Culture /

Love Through the Windows of Italy

“If eyes are the windows to the soul, then windows are the eyes of Italy”

It seems to me that people in Italy spend a lot of time leaning out of their windows. There, I said it. It’s an outrageous stereotype, but coming here from London, I believe there’s something quintessentially charming about the window-to-street interactions you’ll find in Italian towns and cities. Look up and you’ll catch people in windows everywhere: the polite nod of the head as you meet eyes, the candid half-smile, the obtrusive stare at passers-by, the pensive puff of the cigarette, the gaze into the distance, the warmth of sun on the face. Sometimes, a few words are thrown. “Beautiful day, isn’t it?” 

When Italy went into lockdown in 2020, weeks before the rest of Europe, the world was moved by opera singers regaling their neighbours from bedroom windows across ghostly cities and communities brought together in a time of unprecedented loneliness. This window to window comradery during the darkest days of the pandemic inspired the world. 

Even in more normal times though, sitting or standing at the window feels much more commonplace here than in other European countries. Perhaps it’s because historic Italian apartments on old, narrow streets are often without much natural daylight, as is the case of my own home in Florence, and standing right by the window is the only place to see the sky. Perhaps it’s because people want to smoke, or because old stone buildings (again, like my own) are naturally cold and heating is expensive: the air is warmer outside than in. Or perhaps it’s just because there’s always so much to see on the streets from the perch of your own home. Speaking on the phone in loud and animated voices, chatting with neighbours, or just watching the world go by: all these are perfectly normal window activities.
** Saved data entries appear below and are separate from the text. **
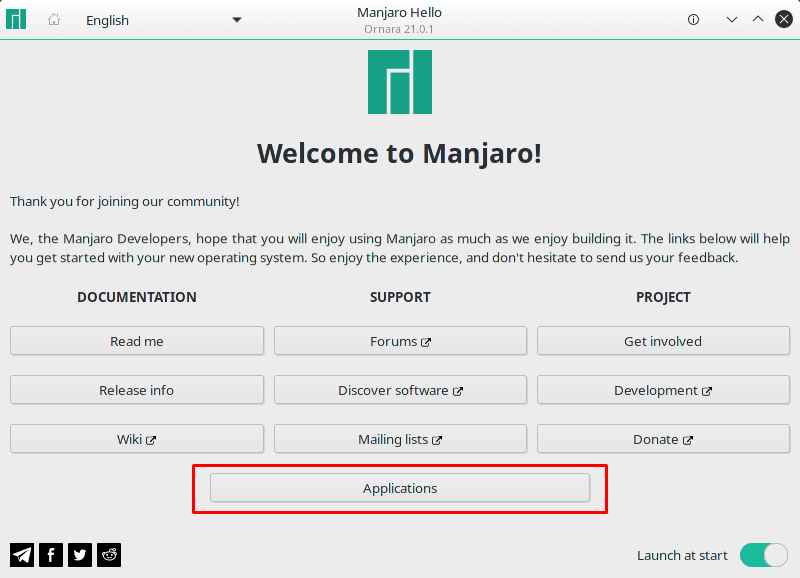Screen dimensions: 800x578
Task: Disable Launch at start
Action: coord(764,555)
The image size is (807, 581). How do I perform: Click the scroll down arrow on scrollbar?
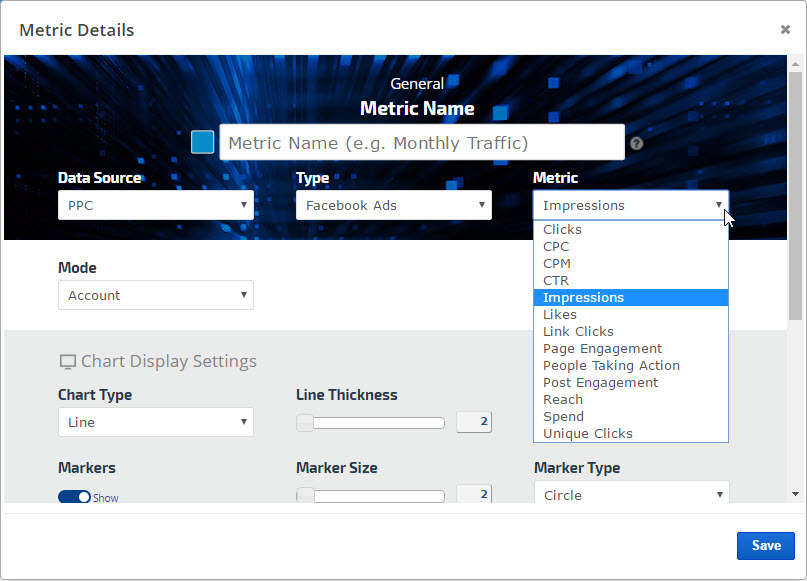click(795, 494)
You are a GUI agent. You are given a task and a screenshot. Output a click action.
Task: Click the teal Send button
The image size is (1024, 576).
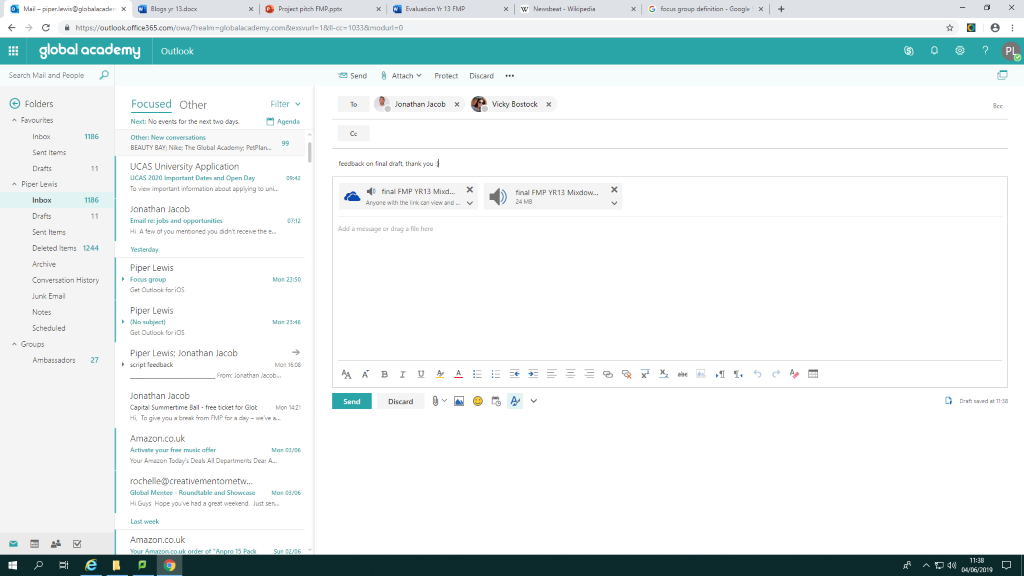[x=351, y=401]
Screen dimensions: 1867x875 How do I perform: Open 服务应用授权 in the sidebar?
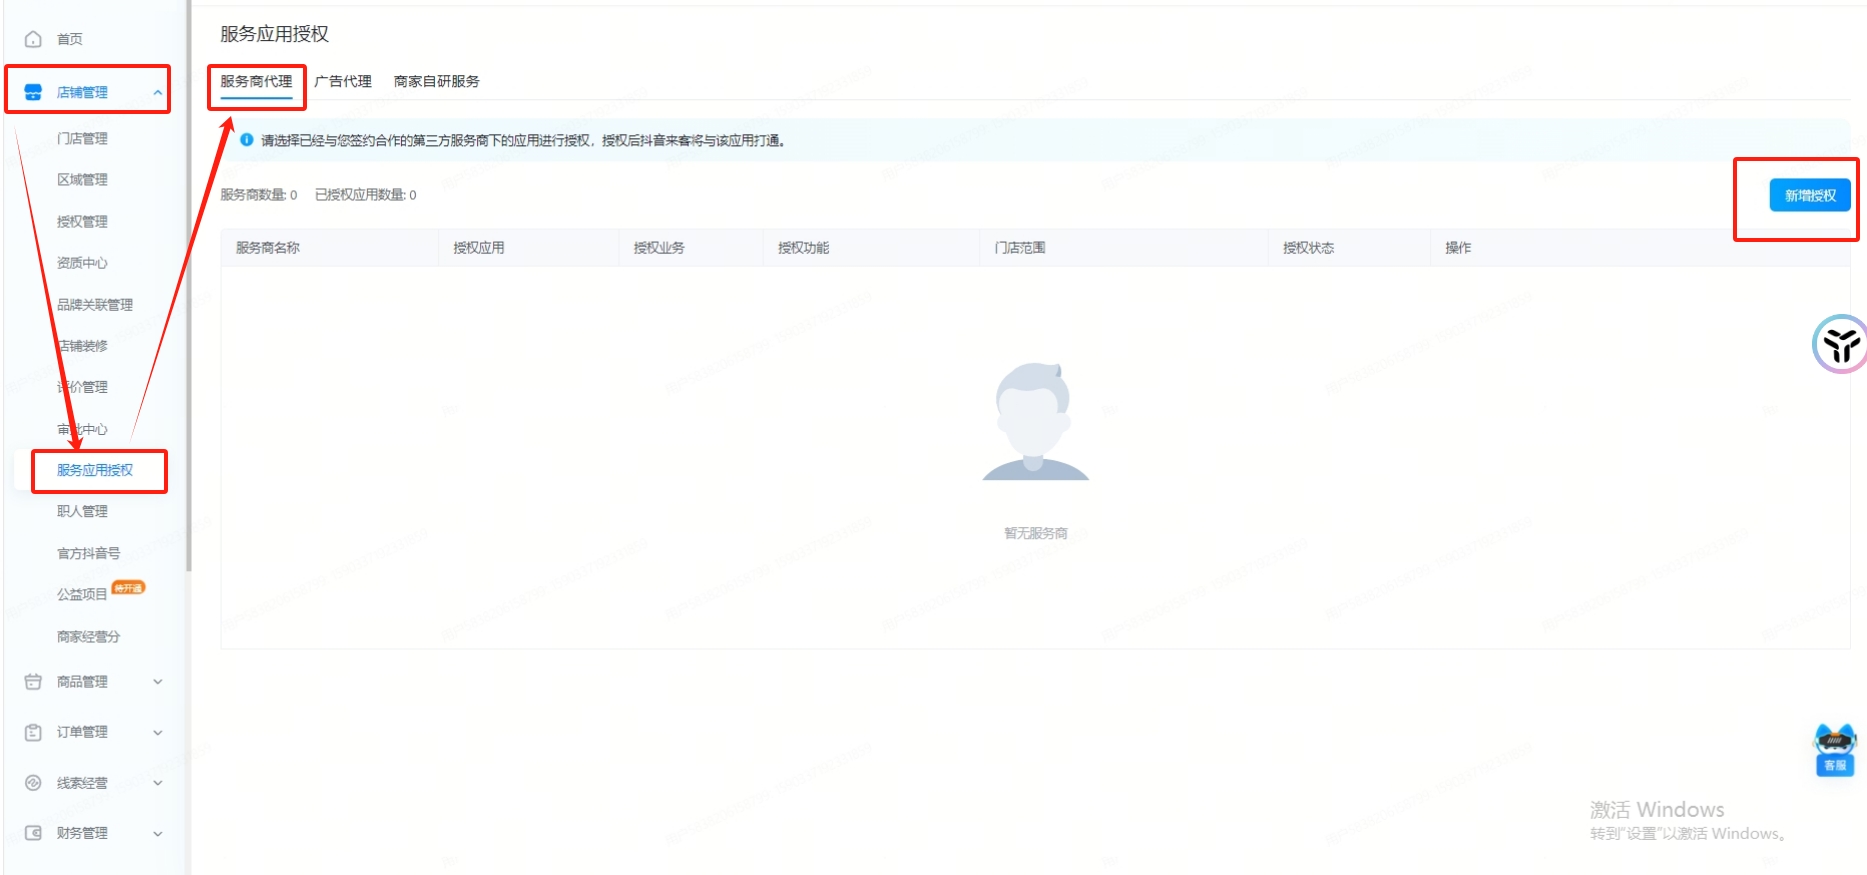tap(95, 470)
Looking the other way, and without trying to be too poetic, I could say that the vignette of the window is a momentary peek into people’s lives.

In any case, would it not be the first scene in a quintessentially Italian romance to glance up and see a well-dressed young man leaning out of his window smoking a cigarette?

This is exactly what happened to me one ordinary afternoon in June. I was chaining my bike outside the palazzo where I lived and caught the eye of a man in the first floor window, directly above the heavy wooden front door to the communal courtyard. “I’ve never noticed a window there before,” was my first thought (note to self: be more observant), followed by, “I wonder if he lives there.” I smiled, nodded, and went on my way. 

When I came back outside an hour later, the figure was still there. He had dark hair and my third thought was that he looked very handsome, like someone from the 1950s, reading a book with one arm resting carelessly in the sunshine. There was another half-smoked cigarette resting on the stone window ledge. For some reason, I decided to say “ciao”. He replied, and we made small talk through the window for a few minutes until his friend Timo, our mutual neighbour, walked past and asked us if we wanted to go for aperitivo that evening.

In the end, Timo couldn’t make it, so I went alone with this mysterious window man for a negroni by the Arno river. That window led to a home that, over the next few months, would become my second home too. It was an impossibly hot Florentine summer, and we’d eat platters of chilled watermelon in the merciful evening breeze, legs dangling out into the courtyard. If I forgot my key, I’d simply call up to the window and ask for him to let me into the building. If I forgot both of our keys–as I once did–he’d scale the drain pipes like some sort of sun-tanned spiderman and clamber through the window to let us in. And if I just wanted someone to throw open their shutters and shout ti voglio bene (I love you) from above so I felt like I was in a black and white movie, he could (in theory) have done that. When I walk past our old street now, I still occasionally look up at that window and think about what would have happened if I hadn’t that one time.

English friends roll their eyes gleefully when I tell them this story of how I met the smiley Turkish politics student I now reluctantly call amore. Curiously, Ata doesn’t think it’s strange at all that we met through an open window, and only wonders why I didn’t introduce myself sooner. Much later, he admitted earnestly, “I’d seen you walk below the window many times,” as I was coming back from the market with armfuls of vegetables or stopping in a sweaty mess after a run, “but you always looked like you were in such a rush I didn’t want to bother you.” Once, he’d apparently thought to stop me and say hello, but just as he was about to open his mouth, he realised I had my AirPods in and was on the phone. Woops. 

So what life lessons can we take from this accidental romance of mine? Don’t rush up and down the streets of an Italian city on the phone. Don’t be too distracted to take in the faces around you. Or really, just open your window.